Re: System/memory requirements for Mandrake 9.0

From: joseph philip (joseph_at_nntp.will.suffice)
Date: 03/31/04


Date: Wed, 31 Mar 2004 09:42:14 -0500

On Thu, 16 Oct 2003 05:25:35 +0100, Andy Baxter wrote:

> On Tue, 14 Oct 2003 12:44:06 -0700, Lloyd Sumpter wrote:
>
>> Hi,
>> I have a copy of Mandrake 9.0 which I have running on two of my
>> computers, and want to install in a third.
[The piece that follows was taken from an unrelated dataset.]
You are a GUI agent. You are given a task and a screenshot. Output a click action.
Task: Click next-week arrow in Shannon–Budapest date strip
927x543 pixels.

I need to know what is the
>> ABSULUTE minimum RAM required for installation (it will be a stand-alone
>> server, not even running X, so once it's installed, it will run fine.)
>>
>> The Mandrake website only talks about 9.1, and I suspect the 64MB may
>> be more than actually required.
>>
>> Comments, please?
>>
>> Lloyd Sumpter
>
> Is there any reason you can't just suck it and see?
>
> Like put on a cut-down mandrake, run it without X, and do cat
> /proc/meminfo to see how far it's going into swap under different load
> conditions?
>
> Or if you want a running graphical display of these, you can run xosview
> over the network to your workstation, with only the x libraries installed
> on the GUI-less machine.
>
> For what it's worth, I'm running a text-only pentium 233 with 32M of ram,
> and the memory usage is like this right now. (Not doing much except
> running pppd and sshd).
>
> andy@monkey:~$ cat /proc/meminfo
> total: used: free: shared: buffers: cached:
> Mem: 30420992 29384704 1036288 0 2457600 6336512
> Swap: 116891648 17772544 99119104
> MemTotal: 29708 kB
> MemFree: 1012 kB
> MemShared: 0 kB
> Buffers: 2400 kB
> Cached: 5320 kB
> SwapCached: 868 kB
> Active: 3608 kB
> Inactive: 5128 kB
> HighTotal: 0 kB
> HighFree: 0 kB
> LowTotal: 29708 kB
> LowFree: 1012 kB
> SwapTotal: 114152 kB
> SwapFree: 96796 kB
>
> I.e. effectively around 9M free I think.
>
> Can anyone explain what the 'Buffers' and 'Cached' entries mean?
>
> andy.

foggy memory, so be warned..
buffers : disk I/O buffers. Reads are done from these buffers, and writes
are done to these buffers.

cache: files you've recently accessed are kept in memory. Say you start up
netscape again...

So what's the difference between cache and buffers?

Cache memory is given over to applications when the latter requests
memory. These files are still available on the disk. Buffers are NOT.